Moreover, the Fundraising Effectiveness Project tells us that for every $100 gained from new donors, we lose around $99 from those who lapse. Worse, for every 100 new donors we bring on board, over a hundred disappear from the ranks of those who give us support. But we are all so busy just trying to hold it together—what can we do?
We can, of course, say thank you to those to give to us. And that is important. But by itself, it is not going to do much to retain donors. You must do more.
For starters, are you telling your donors what a big deal it is that they are partnering with you to accomplish all the fabulous things your organization does? And at this moment, it matters not at all what size gift you’ve gotten. Indeed, you have no idea what stands behind a seemingly small gift. There may be great wealth, fabulous connections, all kinds of things that could make this donor very special indeed.
Thanking your donors and telling them how incredible they are—and, even more importantly, the impact their gift has made, is something so ideal for your board to get involved with. And yes, I know, some of you—maybe most of you—have not been able to motivate your board members to do much, but saying thank you is so much easier than asking for a gift. If you show your board what you need, help them do what you need—and get them to do it while they are in front of you, you will all be very happy. Bring them notecards and ask them to write a note to a specific list of donors telling them about what you plan on doing with their support or what you have been doing since they made their gift some time again. Put bullet points up, informing your board members what some of those things are. And now you are stewarding both your donors and your board.
But don’t just tell you board what to do. Ask them—how would you like to be treated? What is the best appreciation/donor recognition they ever received from a nonprofit? What appeals to them is likely to appeal to your other donors. And then work with your board to help them reach out to those who have supported your organization.
When you do that, you may discover some interesting things. Your donors very well may tell their friends and colleagues what a special organization you are. And you board members, seeing how well donors are treated, will start to feel better about referring their friends and business associates to you.
Along with thanking your donors and showing them the importance of their support, think carefully about how often you ask for that support. It’s true—if you don’t ask, you don’t get. But it is also true that if you ask too often, what you will get is an annoyed donor.
Asking for support should be structured and intentional. For larger gifts (and larger is in the eye of the beholder), you probably want to go out and meet with the prospect in person. Smaller gifts are often asked via mail—snail and electronic—or even more arm’s length, in a newsletter, an invitation to purchase a ticket or a table, or a social media posting.
These kinds of asks are transactional and focus on the organization. The message is, “This is who we are, and this is what we need—and we hope you will support the work we do.”
The closer you get to your donors, the more your asks are the result of a relationship you have built—between you, the organization, and the donor—and the more you have focused on what the donor wants to accomplish with his or her gift.

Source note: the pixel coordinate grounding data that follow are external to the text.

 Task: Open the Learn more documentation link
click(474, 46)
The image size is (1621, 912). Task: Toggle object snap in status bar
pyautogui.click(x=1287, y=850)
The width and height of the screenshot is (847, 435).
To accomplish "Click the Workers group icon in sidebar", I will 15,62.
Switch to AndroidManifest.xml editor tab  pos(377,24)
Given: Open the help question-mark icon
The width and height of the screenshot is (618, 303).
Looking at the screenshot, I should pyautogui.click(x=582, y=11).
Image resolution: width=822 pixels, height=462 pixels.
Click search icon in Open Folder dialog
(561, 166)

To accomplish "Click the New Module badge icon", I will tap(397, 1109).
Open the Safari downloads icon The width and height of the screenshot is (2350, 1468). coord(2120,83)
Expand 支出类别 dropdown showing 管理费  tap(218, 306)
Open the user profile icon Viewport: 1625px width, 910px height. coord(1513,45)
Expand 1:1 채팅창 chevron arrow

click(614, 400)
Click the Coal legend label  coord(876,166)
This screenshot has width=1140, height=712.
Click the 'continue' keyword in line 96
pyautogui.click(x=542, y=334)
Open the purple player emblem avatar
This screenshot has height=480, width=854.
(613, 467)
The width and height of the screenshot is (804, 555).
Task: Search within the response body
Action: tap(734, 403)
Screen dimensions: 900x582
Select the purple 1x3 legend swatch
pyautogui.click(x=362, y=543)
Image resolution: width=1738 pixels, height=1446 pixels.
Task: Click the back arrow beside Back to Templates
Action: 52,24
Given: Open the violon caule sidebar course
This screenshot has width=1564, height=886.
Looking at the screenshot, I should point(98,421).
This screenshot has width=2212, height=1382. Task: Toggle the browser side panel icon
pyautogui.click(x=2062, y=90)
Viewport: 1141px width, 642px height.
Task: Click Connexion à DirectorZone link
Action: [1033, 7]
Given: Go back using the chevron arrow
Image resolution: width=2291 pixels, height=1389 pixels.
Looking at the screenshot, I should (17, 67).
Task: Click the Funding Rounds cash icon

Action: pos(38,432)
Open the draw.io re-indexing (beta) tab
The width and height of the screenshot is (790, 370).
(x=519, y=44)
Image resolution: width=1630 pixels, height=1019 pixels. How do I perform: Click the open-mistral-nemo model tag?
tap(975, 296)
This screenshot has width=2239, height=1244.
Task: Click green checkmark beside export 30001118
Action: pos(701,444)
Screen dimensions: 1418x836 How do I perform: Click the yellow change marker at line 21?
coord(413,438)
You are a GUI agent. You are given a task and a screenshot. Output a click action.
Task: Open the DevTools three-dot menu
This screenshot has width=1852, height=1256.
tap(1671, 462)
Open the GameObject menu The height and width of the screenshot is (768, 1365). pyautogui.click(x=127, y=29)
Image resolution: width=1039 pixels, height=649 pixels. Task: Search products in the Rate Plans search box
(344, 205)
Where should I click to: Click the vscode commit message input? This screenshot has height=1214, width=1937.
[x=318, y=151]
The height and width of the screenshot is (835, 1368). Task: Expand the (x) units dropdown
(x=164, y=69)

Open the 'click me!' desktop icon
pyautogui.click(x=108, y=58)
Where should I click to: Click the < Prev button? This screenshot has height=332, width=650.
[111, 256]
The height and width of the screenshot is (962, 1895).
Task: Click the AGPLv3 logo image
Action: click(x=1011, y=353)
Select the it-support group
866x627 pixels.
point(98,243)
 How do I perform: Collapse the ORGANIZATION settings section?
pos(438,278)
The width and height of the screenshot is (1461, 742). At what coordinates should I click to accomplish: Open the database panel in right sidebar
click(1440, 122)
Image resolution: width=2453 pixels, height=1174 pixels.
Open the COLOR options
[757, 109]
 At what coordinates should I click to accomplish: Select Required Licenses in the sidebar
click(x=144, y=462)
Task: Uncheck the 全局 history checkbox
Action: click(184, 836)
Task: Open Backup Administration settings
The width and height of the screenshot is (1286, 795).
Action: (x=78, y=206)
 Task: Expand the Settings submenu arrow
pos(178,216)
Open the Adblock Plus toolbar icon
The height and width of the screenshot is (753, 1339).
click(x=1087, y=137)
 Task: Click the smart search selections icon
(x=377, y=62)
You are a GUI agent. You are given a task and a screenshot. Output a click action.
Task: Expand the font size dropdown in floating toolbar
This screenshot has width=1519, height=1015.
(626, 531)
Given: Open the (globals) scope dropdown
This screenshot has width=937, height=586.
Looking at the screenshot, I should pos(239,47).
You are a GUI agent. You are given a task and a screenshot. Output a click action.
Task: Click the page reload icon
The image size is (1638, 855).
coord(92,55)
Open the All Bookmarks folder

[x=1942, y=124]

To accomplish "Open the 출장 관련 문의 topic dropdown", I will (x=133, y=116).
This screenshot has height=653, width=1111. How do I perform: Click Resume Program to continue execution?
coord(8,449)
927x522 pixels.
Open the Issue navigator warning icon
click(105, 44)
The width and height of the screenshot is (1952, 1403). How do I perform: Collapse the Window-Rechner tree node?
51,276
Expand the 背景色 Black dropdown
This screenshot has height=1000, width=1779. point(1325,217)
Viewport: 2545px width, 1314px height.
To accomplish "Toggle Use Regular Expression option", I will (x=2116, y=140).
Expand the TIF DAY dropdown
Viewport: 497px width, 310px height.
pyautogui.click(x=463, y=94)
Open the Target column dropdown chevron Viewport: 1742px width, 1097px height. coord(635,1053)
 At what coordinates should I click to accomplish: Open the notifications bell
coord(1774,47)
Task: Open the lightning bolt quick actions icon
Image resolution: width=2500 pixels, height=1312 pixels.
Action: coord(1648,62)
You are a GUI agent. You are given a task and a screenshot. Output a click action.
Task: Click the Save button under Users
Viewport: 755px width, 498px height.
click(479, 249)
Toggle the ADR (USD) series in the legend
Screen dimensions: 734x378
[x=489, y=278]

Those asks are all about helping the donor make the kind of impact they desire.
You ask for these gifts infrequently, and only after you know whether the donor is ready, willing and able to support the things you do.
What you do, of course, is make sure your donors feel your love. Because when they don’t, they cease to be our donors! So:
- Thank each and every person who supported you in any way this year by telling them how their support mattered
- Before you approach a donor for a follow-on gift, connect in some personal way to let them know that you value their support and are thrilled that they are a part of your community
- When you get a gift, don’t just thank the donor, engage with him or her and find out why they wanted to help and how else they would like to be involved. You can do this as part of your acknowledgement or—better yet—in your follow up thank you from you, a board member, or a fellow donor.
- Figure out a strategy for every level or type of donor you have as to how next year you can better treat them and get them more engaged.
Most of all, make sure they know that it is, indeed, all about them!